Information shown:
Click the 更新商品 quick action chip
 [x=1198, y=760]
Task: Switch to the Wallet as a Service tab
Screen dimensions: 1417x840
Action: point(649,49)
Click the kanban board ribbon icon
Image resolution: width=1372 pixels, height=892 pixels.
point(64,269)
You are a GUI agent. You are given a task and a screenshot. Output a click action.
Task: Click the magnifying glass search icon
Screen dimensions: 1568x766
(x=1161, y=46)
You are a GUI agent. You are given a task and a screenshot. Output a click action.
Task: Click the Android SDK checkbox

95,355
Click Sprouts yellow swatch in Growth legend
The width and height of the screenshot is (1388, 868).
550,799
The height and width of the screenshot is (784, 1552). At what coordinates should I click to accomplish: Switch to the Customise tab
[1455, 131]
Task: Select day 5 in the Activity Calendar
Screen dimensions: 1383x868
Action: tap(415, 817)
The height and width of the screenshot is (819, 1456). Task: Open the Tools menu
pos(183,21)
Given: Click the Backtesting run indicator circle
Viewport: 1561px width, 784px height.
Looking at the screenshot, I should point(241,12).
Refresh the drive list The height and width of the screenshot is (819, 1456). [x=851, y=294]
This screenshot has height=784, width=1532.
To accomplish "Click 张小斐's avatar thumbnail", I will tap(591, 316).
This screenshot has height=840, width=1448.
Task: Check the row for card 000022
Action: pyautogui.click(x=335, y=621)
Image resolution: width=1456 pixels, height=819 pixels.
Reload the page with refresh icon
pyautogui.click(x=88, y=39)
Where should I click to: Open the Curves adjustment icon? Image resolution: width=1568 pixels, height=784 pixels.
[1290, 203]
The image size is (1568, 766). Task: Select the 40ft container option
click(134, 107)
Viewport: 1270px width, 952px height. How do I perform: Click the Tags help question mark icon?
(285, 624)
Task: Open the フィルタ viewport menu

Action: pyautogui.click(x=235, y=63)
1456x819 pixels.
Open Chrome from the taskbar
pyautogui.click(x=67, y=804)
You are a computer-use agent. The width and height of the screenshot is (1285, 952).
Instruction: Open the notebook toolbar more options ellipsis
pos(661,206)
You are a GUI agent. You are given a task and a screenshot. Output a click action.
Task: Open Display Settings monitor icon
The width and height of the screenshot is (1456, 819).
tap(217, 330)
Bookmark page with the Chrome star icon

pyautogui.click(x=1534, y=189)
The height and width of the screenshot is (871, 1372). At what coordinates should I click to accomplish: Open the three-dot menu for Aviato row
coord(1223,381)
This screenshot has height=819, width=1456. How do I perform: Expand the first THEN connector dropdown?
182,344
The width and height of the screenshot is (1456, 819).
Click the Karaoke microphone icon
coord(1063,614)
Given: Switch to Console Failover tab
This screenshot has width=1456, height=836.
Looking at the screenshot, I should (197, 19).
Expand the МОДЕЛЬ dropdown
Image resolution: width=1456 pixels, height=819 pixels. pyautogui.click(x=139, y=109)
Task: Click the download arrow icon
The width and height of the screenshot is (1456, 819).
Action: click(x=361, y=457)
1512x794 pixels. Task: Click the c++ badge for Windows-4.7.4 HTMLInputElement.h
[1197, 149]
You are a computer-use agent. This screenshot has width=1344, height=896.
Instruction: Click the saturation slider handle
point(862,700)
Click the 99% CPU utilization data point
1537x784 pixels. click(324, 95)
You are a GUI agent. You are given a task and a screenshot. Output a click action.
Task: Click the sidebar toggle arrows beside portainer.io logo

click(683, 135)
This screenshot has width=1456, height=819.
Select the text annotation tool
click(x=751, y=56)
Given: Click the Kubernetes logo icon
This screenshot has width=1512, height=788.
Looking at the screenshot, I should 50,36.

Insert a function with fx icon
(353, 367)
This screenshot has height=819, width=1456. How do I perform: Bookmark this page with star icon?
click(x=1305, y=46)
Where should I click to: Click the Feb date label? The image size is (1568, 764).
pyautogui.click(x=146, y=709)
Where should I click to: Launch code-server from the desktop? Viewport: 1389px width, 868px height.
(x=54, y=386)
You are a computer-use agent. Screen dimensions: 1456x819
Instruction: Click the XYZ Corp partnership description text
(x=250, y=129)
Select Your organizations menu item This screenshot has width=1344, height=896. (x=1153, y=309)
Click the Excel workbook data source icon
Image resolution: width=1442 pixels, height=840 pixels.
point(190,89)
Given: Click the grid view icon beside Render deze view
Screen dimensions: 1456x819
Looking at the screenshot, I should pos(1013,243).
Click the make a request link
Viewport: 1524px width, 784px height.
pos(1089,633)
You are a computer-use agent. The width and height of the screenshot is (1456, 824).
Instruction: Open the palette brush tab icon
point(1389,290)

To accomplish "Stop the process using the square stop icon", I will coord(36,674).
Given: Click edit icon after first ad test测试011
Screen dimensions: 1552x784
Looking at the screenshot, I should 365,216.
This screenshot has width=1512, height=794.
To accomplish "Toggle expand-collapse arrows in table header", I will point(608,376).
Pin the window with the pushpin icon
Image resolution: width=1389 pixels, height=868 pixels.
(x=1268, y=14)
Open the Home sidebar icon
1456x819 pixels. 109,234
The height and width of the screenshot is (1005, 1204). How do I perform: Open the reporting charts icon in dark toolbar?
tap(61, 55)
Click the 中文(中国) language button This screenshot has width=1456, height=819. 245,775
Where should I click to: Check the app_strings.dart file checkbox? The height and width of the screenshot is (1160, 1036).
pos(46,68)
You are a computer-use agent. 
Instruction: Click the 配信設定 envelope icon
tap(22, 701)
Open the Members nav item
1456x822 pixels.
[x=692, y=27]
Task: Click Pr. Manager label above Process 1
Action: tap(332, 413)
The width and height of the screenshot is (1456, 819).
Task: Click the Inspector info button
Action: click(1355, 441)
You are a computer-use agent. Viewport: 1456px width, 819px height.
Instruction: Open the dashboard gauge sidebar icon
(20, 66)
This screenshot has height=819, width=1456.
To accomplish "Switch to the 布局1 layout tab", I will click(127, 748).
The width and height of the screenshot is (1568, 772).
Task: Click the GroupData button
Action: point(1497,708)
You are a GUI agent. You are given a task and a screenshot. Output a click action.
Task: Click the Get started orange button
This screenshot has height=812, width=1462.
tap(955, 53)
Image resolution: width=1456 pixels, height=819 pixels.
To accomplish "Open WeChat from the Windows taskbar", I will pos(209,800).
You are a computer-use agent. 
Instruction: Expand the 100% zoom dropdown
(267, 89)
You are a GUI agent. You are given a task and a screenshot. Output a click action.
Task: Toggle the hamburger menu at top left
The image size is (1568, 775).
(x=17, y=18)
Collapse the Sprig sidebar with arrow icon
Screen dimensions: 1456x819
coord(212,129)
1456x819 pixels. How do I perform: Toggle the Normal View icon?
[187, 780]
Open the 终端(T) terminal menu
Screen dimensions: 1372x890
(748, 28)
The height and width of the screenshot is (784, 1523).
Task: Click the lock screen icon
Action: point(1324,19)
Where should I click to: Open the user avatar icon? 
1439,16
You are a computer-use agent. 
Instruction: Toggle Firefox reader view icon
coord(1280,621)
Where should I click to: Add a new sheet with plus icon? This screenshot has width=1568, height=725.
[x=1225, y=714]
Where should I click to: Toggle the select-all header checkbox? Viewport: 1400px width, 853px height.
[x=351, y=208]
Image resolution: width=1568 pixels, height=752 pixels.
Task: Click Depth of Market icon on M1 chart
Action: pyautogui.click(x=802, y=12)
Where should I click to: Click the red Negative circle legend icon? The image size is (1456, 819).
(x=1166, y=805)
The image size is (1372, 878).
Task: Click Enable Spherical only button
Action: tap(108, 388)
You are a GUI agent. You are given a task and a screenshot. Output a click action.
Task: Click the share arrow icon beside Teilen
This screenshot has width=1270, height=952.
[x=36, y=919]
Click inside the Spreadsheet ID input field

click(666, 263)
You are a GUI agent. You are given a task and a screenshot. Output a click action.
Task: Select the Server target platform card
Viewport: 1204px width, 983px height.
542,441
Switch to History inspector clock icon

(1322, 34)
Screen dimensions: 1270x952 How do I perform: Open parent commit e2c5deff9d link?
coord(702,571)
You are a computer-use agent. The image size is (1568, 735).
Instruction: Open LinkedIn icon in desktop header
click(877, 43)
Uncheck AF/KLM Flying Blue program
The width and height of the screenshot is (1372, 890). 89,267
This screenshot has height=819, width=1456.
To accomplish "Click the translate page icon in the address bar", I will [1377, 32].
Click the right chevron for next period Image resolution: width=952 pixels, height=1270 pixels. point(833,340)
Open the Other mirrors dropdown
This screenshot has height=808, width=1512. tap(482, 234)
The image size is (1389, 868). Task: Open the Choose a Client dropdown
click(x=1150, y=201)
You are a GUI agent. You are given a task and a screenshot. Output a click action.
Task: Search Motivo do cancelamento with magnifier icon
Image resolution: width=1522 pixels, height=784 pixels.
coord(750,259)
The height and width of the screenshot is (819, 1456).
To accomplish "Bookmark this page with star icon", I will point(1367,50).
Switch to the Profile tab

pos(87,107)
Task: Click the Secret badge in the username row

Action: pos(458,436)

What the task asks:
Scan the data for lines containing "computer" and copy all of them.

Answer to this problem:
You are a computer-use agent. The width and height of the screenshot is (1285, 952).
You are a computer-use agent. This screenshot has width=1344, height=896.
You are a computer-use agent. Screen dimensions: 1456x819
You are a computer-use agent. The width and height of the screenshot is (1456, 824).
You are a computer-use agent. 
You are a computer-use agent. Viewport: 1456px width, 819px height.
You are a computer-use agent. 
You are a computer-use agent. 
You are a computer-use agent. The image size is (1568, 735).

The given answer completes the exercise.